After all, training ensures a highly obedient dog that comes on command, sits on command, and waits for its master’s command, which the dog obeys without a glitch.

If this is how you see dog training, you might be surprised to learn that there is more to it. Here is a list of the most common benefits of training your dog.

  • You get to learn. There’s a common misconception that your dog is trained when you take your dog to dog school. Though a dog does learn a lot at dog school, dog owners are trained as much as their dogs. As a dog owner, you learn how to communicate with your dog, how to read his intentions and behavior patterns, how to transmit your messages to your dog and get him to respond. You learn all the basic concepts of training a dog. You can then take the training further on your own, if you desire, or train other dogs by yourself. Training with other dogs offers some benefits, however.
  • Your dog learns social skills. Sounds fancy, but in practice social skills allow your dog to behave properly in certain situations. Your dog gets used to other people and other dogs, which is crucial for the development of young dogs, and also ensures that your pet won’t bark at a passerby, won’t panic and pull on a leash upon seeing a squirrel, or jump on your guests. Well-trained dogs can be taken almost anywhere, such as a family trip, garden party, jogging class or opera house—you choose.
  • You have more control and safety. Training your dog to sit or to come when called isn’t just a trick for amusement. It provides you with a tool to control your dog’s actions. Obviously, the ability to call your dog back ensures that he won’t run away and into trouble. He won’t chase people in the park, and if he does, you will be able to call him back. Also, giving your dog something to do ensures that your dog isn’t doing something inappropriate instead. For example, if your dog barks at a mailman, command him to sit (the dog, not the mailman) and, if he keeps quiet (the dog, again), you can praise him to reinforce the good behavior. As you progress and teach more things to your dog, you develop a strong repertoire of tools to use, which improves your overall communication with your dog.
  • Your dog has less obedience problems. Trained dogs have less obedience problems than non-trained dogs—and there is a logic behind this. Trained dogs communicate with their owners better, which makes it is easier to set boundaries for what is and isn’t allowed. More importantly, regular training sessions are physically and psychologically demanding—in a good way—which means that dogs receive necessary stimulation and attention (a lack of which often causes behavior problems in dogs).
  • You and your dog are active. Dogs are active animals, and in the wild, they would spend most of their waking time tracking and hunting food. Of course, you don’t want your dog to indulge in rabbit chasing, especially if the rabbits are imaginary but appear to “live” under your lawn. Regular activity, such as training, gives your dog enough real things to do, so he does not need to “invent” other activities by himself. Of course, training is only one of your options—you can also take your dog for a walk or throw and retrieve a ball—but training is the one activity that exercises your dog’s brain the most. And, as a side effect, you get active, too.
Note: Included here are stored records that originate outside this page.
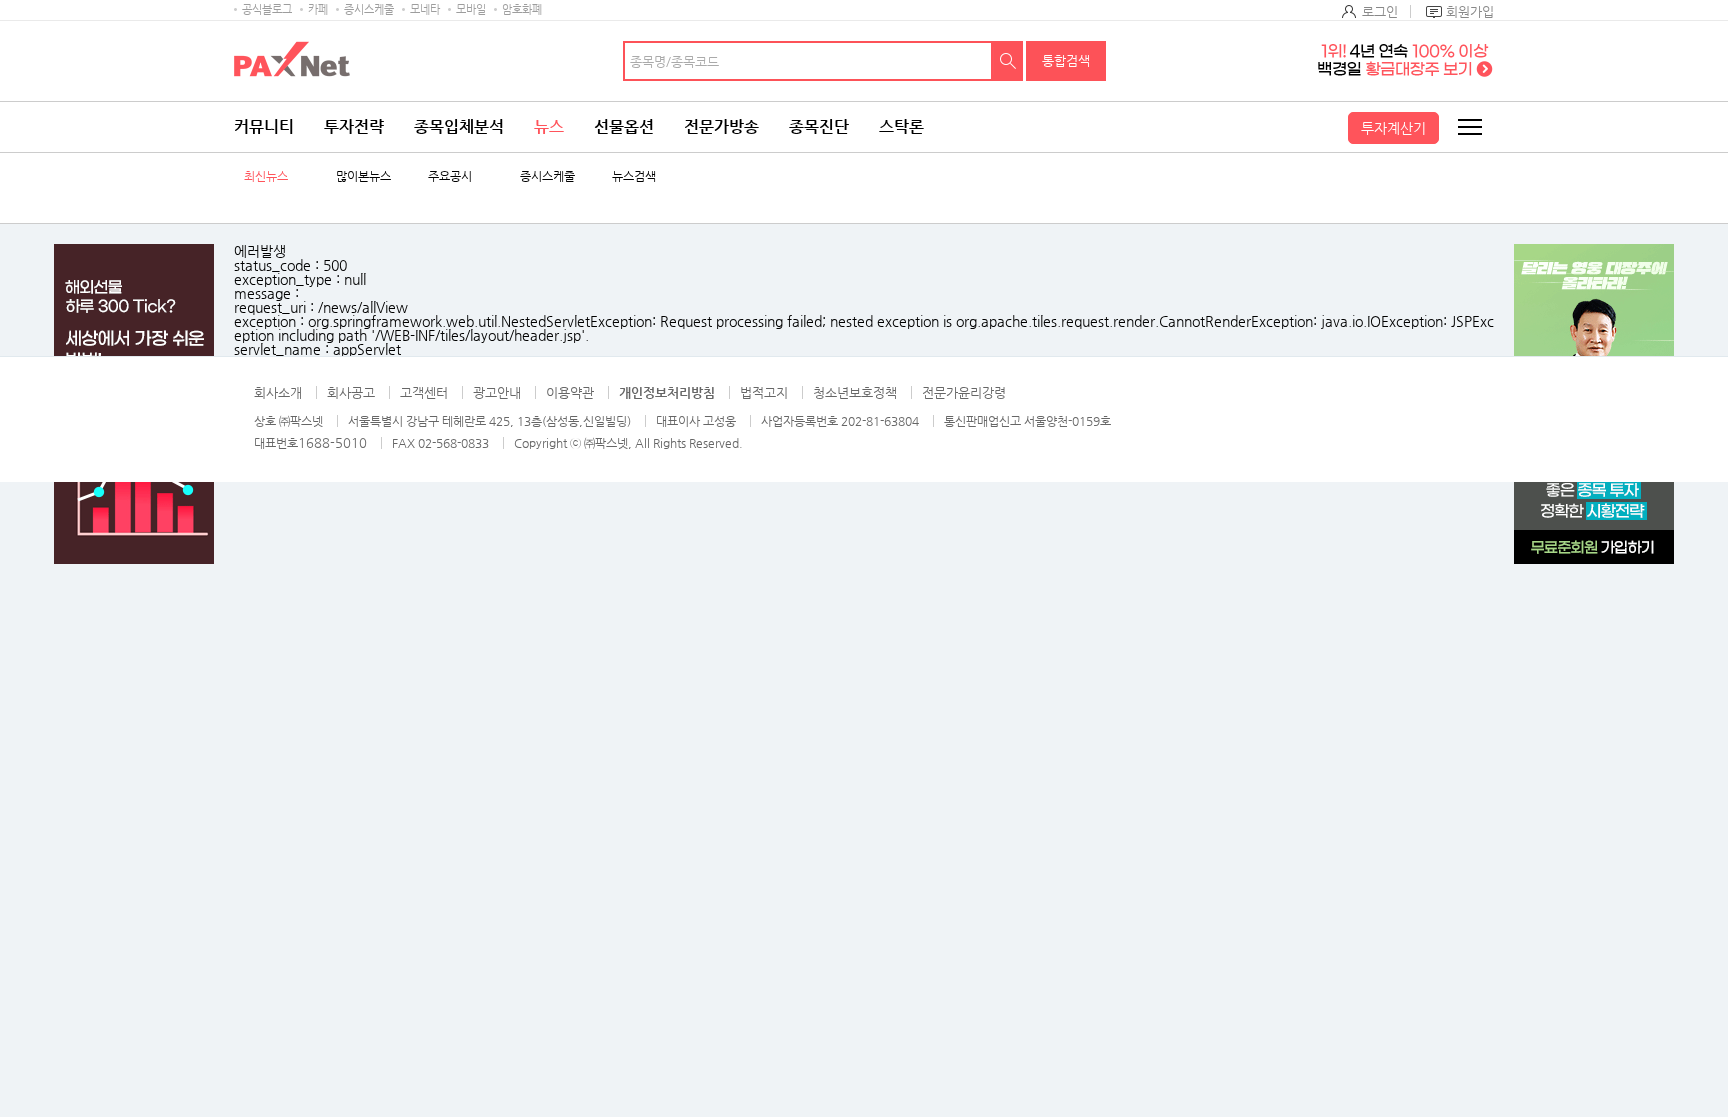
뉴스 (549, 126)
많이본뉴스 (363, 176)
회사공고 (351, 392)
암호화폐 (522, 9)
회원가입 (1470, 11)
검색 (1008, 61)
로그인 (1380, 11)
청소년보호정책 (855, 392)
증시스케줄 (369, 9)
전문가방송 (721, 126)
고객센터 (424, 392)
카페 (318, 9)
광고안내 (497, 392)
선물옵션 (624, 126)
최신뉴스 (266, 176)
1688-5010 (332, 442)
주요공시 (450, 176)
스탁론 (901, 126)
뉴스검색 (634, 176)
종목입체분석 (459, 126)
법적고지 (764, 392)
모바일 (471, 9)
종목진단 (819, 126)
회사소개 (278, 392)
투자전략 (354, 126)
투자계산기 (1393, 128)
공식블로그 (267, 9)
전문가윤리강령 (964, 392)
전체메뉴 (1469, 127)
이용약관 (570, 392)
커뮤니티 (264, 126)
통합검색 (1066, 60)
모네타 (425, 9)
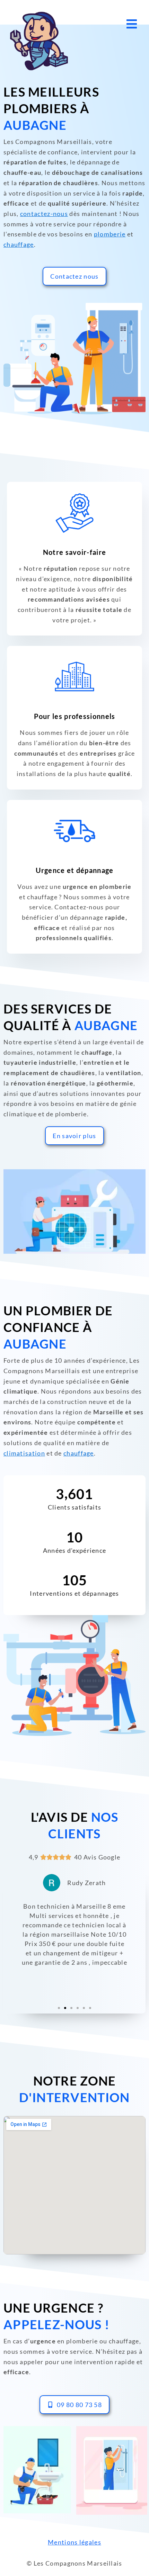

The ultimate benefit of training is happiness. For whom? For both of you. Owners get a well-behaved dog that responds to their commands and can be taken almost anywhere without concern.

In return, dogs also have happiness; they get to meet other dogs, receive their owners’ attention, and have something to do.

After all, despite often thinking otherwise, we are all happier when we are doing something productive instead of doing nothing or chasing something imaginary.